(Collected data)
★ ★ ★ ★ ★
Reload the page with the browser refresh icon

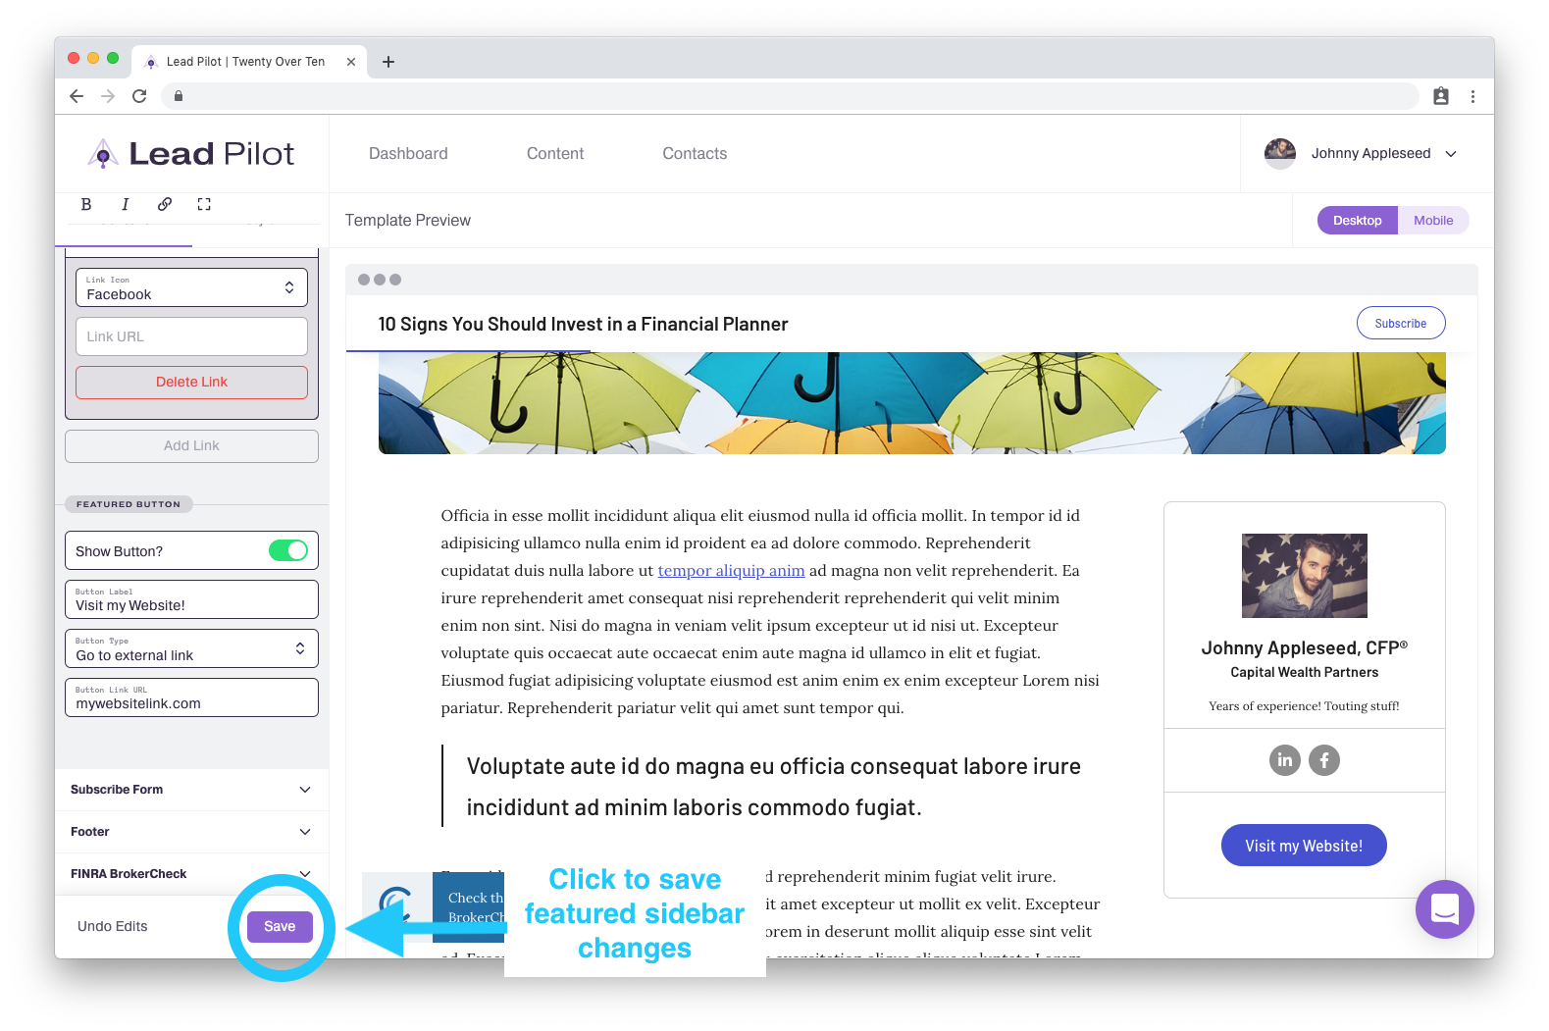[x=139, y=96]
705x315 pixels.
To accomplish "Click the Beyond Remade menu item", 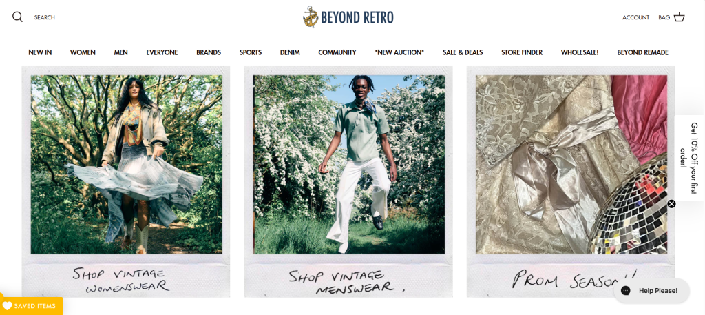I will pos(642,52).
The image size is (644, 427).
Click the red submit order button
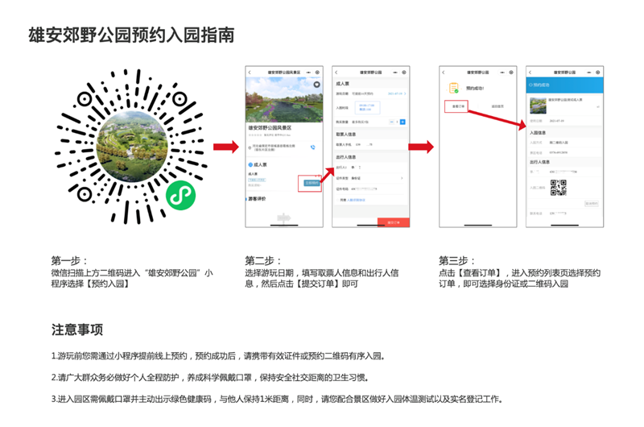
★ ★ ★ ★ ★
Requirement>
Go to the line with "The image size is (644, 427)." in the entries above. Reproduce that line and each one after it to the end, exactly and without the pictures.

Response for this exercise>
The image size is (644, 427).
Click the red submit order button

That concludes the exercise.